Le numéro 2 s’organise autour du thème de la fin (fin du monde, fin de civilisation, fin de vie, fin de partie, fin de l’histoire…) et s’ouvre par un entretien avec Jean-Pierre Andrevon, figure phare de la littérature de science-fiction française, mais aussi peintre, dessinateur et compositeur : « Peu importe que l’homme disparaisse, tant que la Terre demeure ». L’auteur de « Le Monde enfin » parle des espèces qui ont disparu, bientôt, sur cette fâcheuse lancée, d’autres disparaîtront. « Pourquoi pas l’Homme ? Nous sommes des animaux comme les autres, accrochés à la branche ultime. Elle est fragile, du fait même de notre propre poids. »

Lucien Suel, Jean-Claude Tardif, Marc Alpozzo, Hélèna de Angelis, entre autres participants, apportent leur concours à cette entreprise prometteuse.

 

Carbone, 1 chemin de la Pelouse, 54136 Bouxières-aux-Dames. 128 pages, 8 €. www.le-mort-qui-trompe.fr

 

 

LE CANARD EN PLASTIC n° 2

Semestrielle, cette « petite revue de littératures et d’images » a belle allure, sous sa couverture pimpante colorée ocre et bleu, et son logo rigolo de canard. Elle s’ouvre en fanfare par l’édito d’Edith (référence involontaire à feue la revue Casse dont l’intro était signée Edith O. ?) Elle met en scène des auteurs reconnus et publiés chez de grands éditeurs (Pierre Autin-Grenier, Jacques Gélat, Georges Picard) et de jeunes auteurs en devenir, « plus verts, ayant peu ou n’ayant jamais rien publié » (Allain Robert, Jean-Michel Binsse, Gustave Shadek, Thomas Leclere).

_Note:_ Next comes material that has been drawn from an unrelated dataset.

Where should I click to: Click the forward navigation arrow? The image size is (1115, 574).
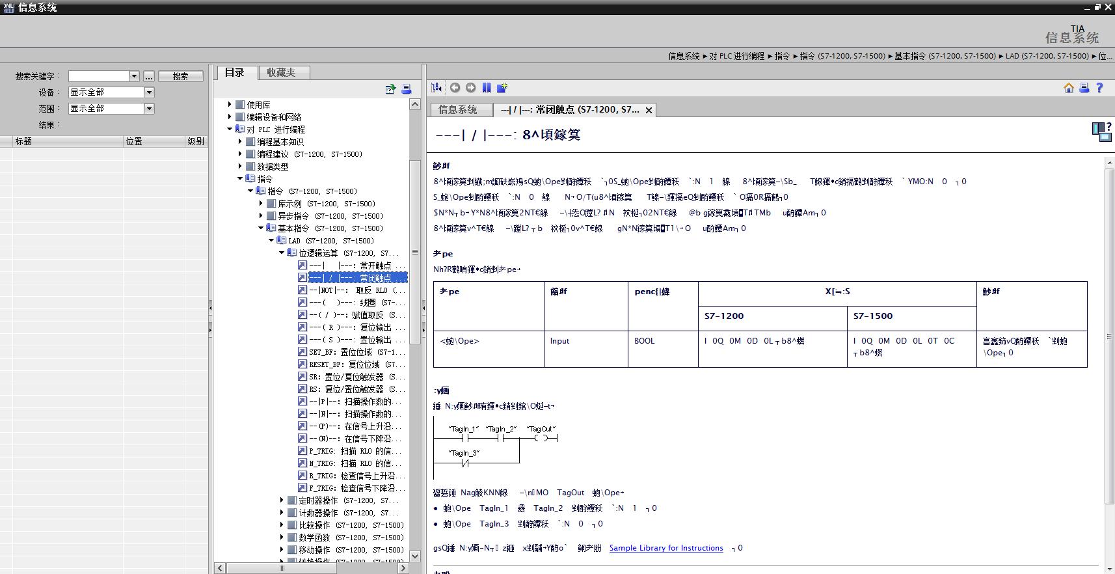(x=470, y=88)
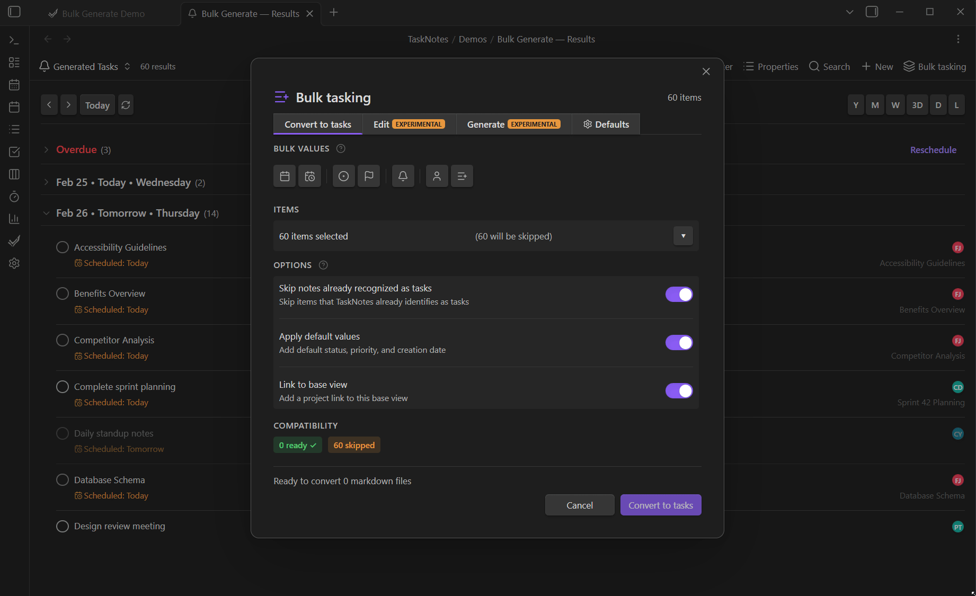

Entre chacune de leurs contributions, on retrouve les élégants dessins de rues de Rozenn Brécard, ce qui donne une unité à l’ensemble. « Rozenn Brécard n’est pas née à Paris en 1972. Elle n’est ni tout à fait gauchère, ni tout à fait droitière. Elle n’est pas non plus tout à fait ambidextre et s’est mise à dessiner pour des raisons pratiques indépendantes de sa volonté. » Toutes les petites notices bio-biblio sont du même tonneau, privilégiant l’humour et le recul. Une revue qui ne se prend pas au sérieux, mais dont le projet éminemment sérieux, solide et à suivre, est ainsi défini sur son site internet : « Sans vouloir faire chapelle : une littérature généreuse et cultivant volontiers le décalage, une littérature un peu drôle, un peu noire, un peu bizarre, paradoxale ou fantastique. »

 

Le canard en plastic, 91 rue de la Fraternité, 93100 Montreuil-sous-Bois. 128 pages, 12 €. www.lecanardenplastic.net

 

 

LE GROGNARD n° 1

Cette nouvelle revue trimestrielle, publiée en partenariat avec le site Georges Palante et Le Grenier des Insoumis, illustre la crise que traverse actuellement la revue papier, que le web concurrence et fragilise sans la remplacer vraiment. Le Grognard (Littérature, Idées, Philosophie, Critique et Débats) est une revue disponible uniquement sur internet, mais sa présentation se veut « à l’ancienne ». Stéphane Beau, instigateur du projet, précise que son optique esthétique louche résolument vers les revues des années 1900 : Le Mercure de France, La Revue Blanche, La Plume, ainsi que vers les revues anarchistes et individualistes qu’ont été L’En Dehors, L’Unique, L’Ordre Naturel, La Mêlée… Dernier né de cette famille, Le Grognard s’adresse aux nostalgiques de ces volumes anciens que l’on coupe au couteau avant de les lire, aux amateurs de culs-de-lampes, de fleurons et de lettres ornées, et à tous les amoureux des vieux papiers, « des pages jaunies et cassantes que l’on manie avec délicatesse et tendresse. Bref, à tous ceux qui, bien que fermement convaincus des merveilleuses opportunités offertes par l’univers internet, continuent à vouer aux livres et au support papier une adulation sans réserves ». La déclaration est séduisante, comme l’aspect sur écran (où le texte s’encadre entre lettrines et vieilles illustrations), mais quand on imprime la revue pour avoir la « version papier », on se retrouve tout bêtement avec sa pile de feuilles de papier blanc A4 80 grammes, bien loin du support ancien, de la typographie sur papier bouffant, du format original, et de tous les charmes de l’objet revue. C’est la contradiction d’un tel projet.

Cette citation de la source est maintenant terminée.